Edit the rows below so that "magnifier" becomes "magnifying glass" everywhere it occurs, leaving all other text the same.

Dataset items:
***

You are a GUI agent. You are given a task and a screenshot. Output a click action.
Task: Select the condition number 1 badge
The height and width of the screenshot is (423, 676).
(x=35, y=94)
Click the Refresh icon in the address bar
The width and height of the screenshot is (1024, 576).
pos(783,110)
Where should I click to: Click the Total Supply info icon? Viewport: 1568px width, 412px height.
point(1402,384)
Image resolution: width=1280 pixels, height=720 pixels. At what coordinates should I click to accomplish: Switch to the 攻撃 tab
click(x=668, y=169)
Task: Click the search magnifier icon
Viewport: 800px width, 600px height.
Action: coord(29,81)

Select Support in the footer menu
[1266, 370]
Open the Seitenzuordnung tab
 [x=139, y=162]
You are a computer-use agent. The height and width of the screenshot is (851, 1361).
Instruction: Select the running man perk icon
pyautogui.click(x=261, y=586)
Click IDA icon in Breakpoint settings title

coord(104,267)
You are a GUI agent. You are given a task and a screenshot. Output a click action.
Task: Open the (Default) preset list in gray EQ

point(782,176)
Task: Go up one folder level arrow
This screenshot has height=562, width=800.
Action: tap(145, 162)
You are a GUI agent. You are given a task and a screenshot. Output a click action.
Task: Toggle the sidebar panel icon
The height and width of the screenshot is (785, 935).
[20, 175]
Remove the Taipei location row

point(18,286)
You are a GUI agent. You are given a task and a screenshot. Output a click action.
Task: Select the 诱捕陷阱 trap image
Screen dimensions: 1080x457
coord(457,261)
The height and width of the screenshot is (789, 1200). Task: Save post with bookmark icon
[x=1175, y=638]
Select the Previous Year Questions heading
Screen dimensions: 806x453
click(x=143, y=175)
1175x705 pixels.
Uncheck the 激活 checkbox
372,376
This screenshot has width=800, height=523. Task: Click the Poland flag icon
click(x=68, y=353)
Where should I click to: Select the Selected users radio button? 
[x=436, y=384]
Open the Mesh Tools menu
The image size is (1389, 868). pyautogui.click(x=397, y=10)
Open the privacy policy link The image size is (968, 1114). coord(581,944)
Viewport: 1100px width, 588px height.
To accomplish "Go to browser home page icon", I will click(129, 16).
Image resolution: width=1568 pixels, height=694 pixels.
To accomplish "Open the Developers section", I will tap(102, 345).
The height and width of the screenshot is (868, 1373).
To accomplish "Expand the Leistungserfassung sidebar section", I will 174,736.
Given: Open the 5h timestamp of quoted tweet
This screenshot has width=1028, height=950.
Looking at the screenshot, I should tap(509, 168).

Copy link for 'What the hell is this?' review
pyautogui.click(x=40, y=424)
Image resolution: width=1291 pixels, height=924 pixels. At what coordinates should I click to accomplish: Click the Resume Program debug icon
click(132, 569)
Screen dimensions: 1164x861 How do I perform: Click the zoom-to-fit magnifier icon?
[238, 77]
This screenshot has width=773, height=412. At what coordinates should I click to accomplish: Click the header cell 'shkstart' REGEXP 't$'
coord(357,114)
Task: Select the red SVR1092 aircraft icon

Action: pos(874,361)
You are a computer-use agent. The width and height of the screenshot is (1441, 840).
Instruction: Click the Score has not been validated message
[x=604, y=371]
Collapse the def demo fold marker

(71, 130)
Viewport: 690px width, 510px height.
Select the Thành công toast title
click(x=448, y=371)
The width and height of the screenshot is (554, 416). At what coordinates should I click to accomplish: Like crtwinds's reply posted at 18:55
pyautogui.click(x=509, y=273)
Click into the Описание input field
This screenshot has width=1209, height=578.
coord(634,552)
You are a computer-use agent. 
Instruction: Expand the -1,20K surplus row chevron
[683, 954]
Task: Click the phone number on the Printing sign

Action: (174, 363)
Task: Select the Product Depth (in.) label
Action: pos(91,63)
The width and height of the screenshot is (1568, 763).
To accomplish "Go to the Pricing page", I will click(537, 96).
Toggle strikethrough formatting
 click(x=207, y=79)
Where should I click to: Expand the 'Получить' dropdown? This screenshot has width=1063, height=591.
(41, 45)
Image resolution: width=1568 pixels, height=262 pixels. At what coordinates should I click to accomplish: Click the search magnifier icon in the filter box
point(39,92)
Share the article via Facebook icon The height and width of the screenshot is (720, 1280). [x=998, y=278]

***

## Finished exercise:
You are a GUI agent. You are given a task and a screenshot. Output a click action.
Task: Select the condition number 1 badge
The height and width of the screenshot is (423, 676).
(x=35, y=94)
Click the Refresh icon in the address bar
The width and height of the screenshot is (1024, 576).
pos(783,110)
Where should I click to: Click the Total Supply info icon? Viewport: 1568px width, 412px height.
point(1402,384)
Image resolution: width=1280 pixels, height=720 pixels. At what coordinates should I click to accomplish: Switch to the 攻撃 tab
click(x=668, y=169)
Task: Click the search magnifying glass icon
Viewport: 800px width, 600px height.
Action: coord(29,81)

Select Support in the footer menu
[1266, 370]
Open the Seitenzuordnung tab
 [x=139, y=162]
You are a computer-use agent. The height and width of the screenshot is (851, 1361).
Instruction: Select the running man perk icon
pyautogui.click(x=261, y=586)
Click IDA icon in Breakpoint settings title

coord(104,267)
You are a GUI agent. You are given a task and a screenshot. Output a click action.
Task: Open the (Default) preset list in gray EQ

point(782,176)
Task: Go up one folder level arrow
This screenshot has height=562, width=800.
Action: tap(145, 162)
You are a GUI agent. You are given a task and a screenshot. Output a click action.
Task: Toggle the sidebar panel icon
The height and width of the screenshot is (785, 935).
[20, 175]
Remove the Taipei location row

point(18,286)
You are a GUI agent. You are given a task and a screenshot. Output a click action.
Task: Select the 诱捕陷阱 trap image
Screen dimensions: 1080x457
coord(457,261)
The height and width of the screenshot is (789, 1200). Task: Save post with bookmark icon
[x=1175, y=638]
Select the Previous Year Questions heading
Screen dimensions: 806x453
click(x=143, y=175)
1175x705 pixels.
Uncheck the 激活 checkbox
372,376
This screenshot has width=800, height=523. Task: Click the Poland flag icon
click(x=68, y=353)
Where should I click to: Select the Selected users radio button? 
[x=436, y=384]
Open the Mesh Tools menu
The image size is (1389, 868). pyautogui.click(x=397, y=10)
Open the privacy policy link The image size is (968, 1114). coord(581,944)
Viewport: 1100px width, 588px height.
To accomplish "Go to browser home page icon", I will click(129, 16).
Image resolution: width=1568 pixels, height=694 pixels.
To accomplish "Open the Developers section", I will tap(102, 345).
The height and width of the screenshot is (868, 1373).
To accomplish "Expand the Leistungserfassung sidebar section", I will 174,736.
Given: Open the 5h timestamp of quoted tweet
This screenshot has width=1028, height=950.
Looking at the screenshot, I should tap(509, 168).

Copy link for 'What the hell is this?' review
pyautogui.click(x=40, y=424)
Image resolution: width=1291 pixels, height=924 pixels. At what coordinates should I click to accomplish: Click the Resume Program debug icon
click(132, 569)
Screen dimensions: 1164x861 How do I perform: Click the zoom-to-fit magnifying glass icon?
[238, 77]
This screenshot has width=773, height=412. At what coordinates should I click to accomplish: Click the header cell 'shkstart' REGEXP 't$'
coord(357,114)
Task: Select the red SVR1092 aircraft icon

Action: pos(874,361)
You are a computer-use agent. The width and height of the screenshot is (1441, 840).
Instruction: Click the Score has not been validated message
[x=604, y=371]
Collapse the def demo fold marker

(71, 130)
Viewport: 690px width, 510px height.
Select the Thành công toast title
click(x=448, y=371)
The width and height of the screenshot is (554, 416). At what coordinates should I click to accomplish: Like crtwinds's reply posted at 18:55
pyautogui.click(x=509, y=273)
Click into the Описание input field
This screenshot has width=1209, height=578.
coord(634,552)
You are a computer-use agent. 
Instruction: Expand the -1,20K surplus row chevron
[683, 954]
Task: Click the phone number on the Printing sign

Action: (174, 363)
Task: Select the Product Depth (in.) label
Action: pos(91,63)
The width and height of the screenshot is (1568, 763).
To accomplish "Go to the Pricing page", I will click(537, 96).
Toggle strikethrough formatting
 click(x=207, y=79)
Where should I click to: Expand the 'Получить' dropdown? This screenshot has width=1063, height=591.
(41, 45)
Image resolution: width=1568 pixels, height=262 pixels. At what coordinates should I click to accomplish: Click the search magnifying glass icon in the filter box
point(39,92)
Share the article via Facebook icon The height and width of the screenshot is (720, 1280). [x=998, y=278]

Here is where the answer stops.